The Sixty-Nine Stations of the Kisokaido
Introduction and Commentary by Sebastian Izzard
Hardcover, 160 pages
10.2 x 13.8 x 0.8 inches
71 full-color images
ISBN 13: 978-0-8076-1593-5
$80.00 (Can $87.00)
Reproduced from the finest surviving edition of the original manuscript, this book offers an unforgettable portrait of daily life in 19th century Japan. Each plate teems with unique characters, from beggars and brawling men to boaters and finely clothed women; and the artists' gentle humor imbues them all with remarkable, human vitality. Behind the travelers loom castles, cities, powerful waterfalls and other sites familiar to lovers of Japanese history. Readers will travel from station to station through changing seasons, rural roads and city streets, on a journey that explores every stratum of a diverse society.

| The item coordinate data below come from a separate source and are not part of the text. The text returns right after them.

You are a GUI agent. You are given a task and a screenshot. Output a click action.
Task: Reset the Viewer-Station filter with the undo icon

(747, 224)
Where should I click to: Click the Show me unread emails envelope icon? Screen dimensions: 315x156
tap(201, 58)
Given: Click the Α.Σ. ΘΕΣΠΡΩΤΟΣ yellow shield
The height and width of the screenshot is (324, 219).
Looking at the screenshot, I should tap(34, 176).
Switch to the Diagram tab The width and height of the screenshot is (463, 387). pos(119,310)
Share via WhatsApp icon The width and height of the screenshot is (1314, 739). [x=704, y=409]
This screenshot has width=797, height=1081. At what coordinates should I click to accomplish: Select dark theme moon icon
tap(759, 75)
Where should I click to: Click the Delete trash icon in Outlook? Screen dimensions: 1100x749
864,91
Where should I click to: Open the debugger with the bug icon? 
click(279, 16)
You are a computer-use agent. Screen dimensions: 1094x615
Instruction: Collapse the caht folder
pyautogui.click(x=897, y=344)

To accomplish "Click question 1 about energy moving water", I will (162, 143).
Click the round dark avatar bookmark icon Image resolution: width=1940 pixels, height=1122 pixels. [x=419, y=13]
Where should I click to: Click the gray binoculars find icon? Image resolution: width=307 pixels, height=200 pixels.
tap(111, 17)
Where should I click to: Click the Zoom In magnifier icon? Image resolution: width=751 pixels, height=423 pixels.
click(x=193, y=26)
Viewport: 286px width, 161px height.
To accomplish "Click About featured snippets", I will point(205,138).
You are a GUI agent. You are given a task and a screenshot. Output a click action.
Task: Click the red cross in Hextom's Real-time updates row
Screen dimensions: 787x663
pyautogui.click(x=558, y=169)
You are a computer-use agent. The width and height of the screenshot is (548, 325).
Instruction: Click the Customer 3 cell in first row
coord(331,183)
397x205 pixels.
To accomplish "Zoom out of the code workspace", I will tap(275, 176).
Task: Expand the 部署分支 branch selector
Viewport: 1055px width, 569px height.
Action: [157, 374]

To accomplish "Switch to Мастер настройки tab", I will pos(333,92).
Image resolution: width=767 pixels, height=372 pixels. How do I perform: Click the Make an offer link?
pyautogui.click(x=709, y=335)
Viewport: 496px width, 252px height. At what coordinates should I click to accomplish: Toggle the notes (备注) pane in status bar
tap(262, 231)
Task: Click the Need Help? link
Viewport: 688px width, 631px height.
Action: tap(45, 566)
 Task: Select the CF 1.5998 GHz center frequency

Commentary by art scholar and curator Sebastian Izzard, Ph.D. accompanies each image, offering new insights into the artists' processes, and into the survival of their work. Many of the wood blocks used in printing the original Sixty Nine Stations changed radically after the early editions, and Izzard addresses the protean nature of each image. His commentary details the manuscript's survival during the dramatic social shifts and economic hardship of Hiroshige and Eisen's time, urging an appreciation for its evolution over the years. The Sixty-Nine Stations of the Kisokaido tells the story of a landmark, immortal artists, and an enduring masterpiece. 71 color images.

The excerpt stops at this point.